Zum Jahresende soll der Pauschalierungssatz für Landwirte von 9 % auf 8,4 % sinken. In den vergangenen Jahren hat die Regierung die Betriebe bereits regelmäßig mit Kürzungen konfrontiert. Im Laufe der Zeit sank die Vorsteuerpauschale von 10,7 % auf 9 %. Dennoch konnten die meisten Landwirte damit bislang gut leben. Die Einschnitte waren unterm Strich ausgewogen. Doch diesmal ist die Situation anders. Das legen unsere Berechnungen offen: Ackerbau, Kühe und Schweine: Für viele Landwirte wird Pauschalieren jetzt zum Verlustgeschäft

Um es klar zu sagen: Wer 2024 noch pauschaliert, verliert. Die meisten Betriebe sind mit der Regelbesteuerung besser bedient.

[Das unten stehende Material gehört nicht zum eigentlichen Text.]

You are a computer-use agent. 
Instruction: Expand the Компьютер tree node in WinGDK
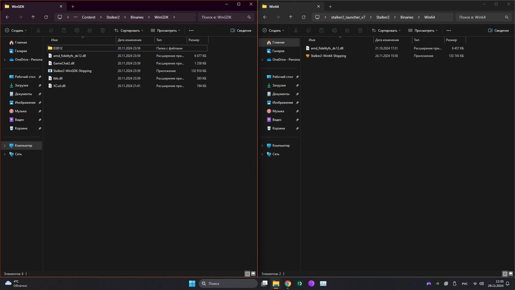(x=5, y=146)
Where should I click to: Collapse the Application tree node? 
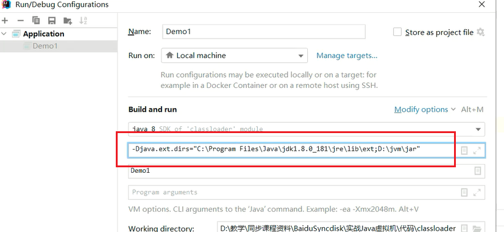[4, 34]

Ein Fehler bleibt ein Fehler

Schuld daran ist die Berechnungsmethode für die Vorsteuerpauschale. In diese fließen die Umsätze der drei zurückliegenden Jahre ein, für die die entsprechenden Werte vollständig vorliegen.Der Satz von 8,4 % leitet daher sich aus den Umsätzen der Jahre 2019, 2020 und 2021 ab.

Die Sache hat aber einen Haken. Seit 2022 dürfen nur noch Betriebe pauschalieren, die nicht mehr als 600.000 Euro pro Jahr erwirtschaften. Die Datengrundlage bildet somit nicht den Kreis derer ab, die pauschalieren dürfen. Stattdessen enthält sie Umsätze von Landwirten, die schon lange in die Regelbesteuerung gewechselt sind. Erst 2026 fallen diese so genannten Optierer wieder aus dem Datenpool heraus. Erst dann dürfte die Unwucht aus dem Ergebnis verschwinden.

Schwache und verdrehte Gegenargumente

Die Regierung kann darin kein großes Problem erkennen und bringt gerne folgende Gegenargumente ins Spiel: Die Berechnungsmethode entspreche den Vorgaben des Bundesrechnungshofs und der EU-Kommission. Zudem habe man auch in den vergangenen Jahren bereits nach dem gleichen Muster den Pauschalierungssatz berechnet. Die plötzlich aufkeimende Kritik könne man daher nicht nachvollziehen. Gerne duckt sie sich in der Debatte auch weg und zeigt schon fast ängstlich auf die scheinbar übermächtige EU-Kommission. Diese verlange die Korrekturen. Man könne nicht anders.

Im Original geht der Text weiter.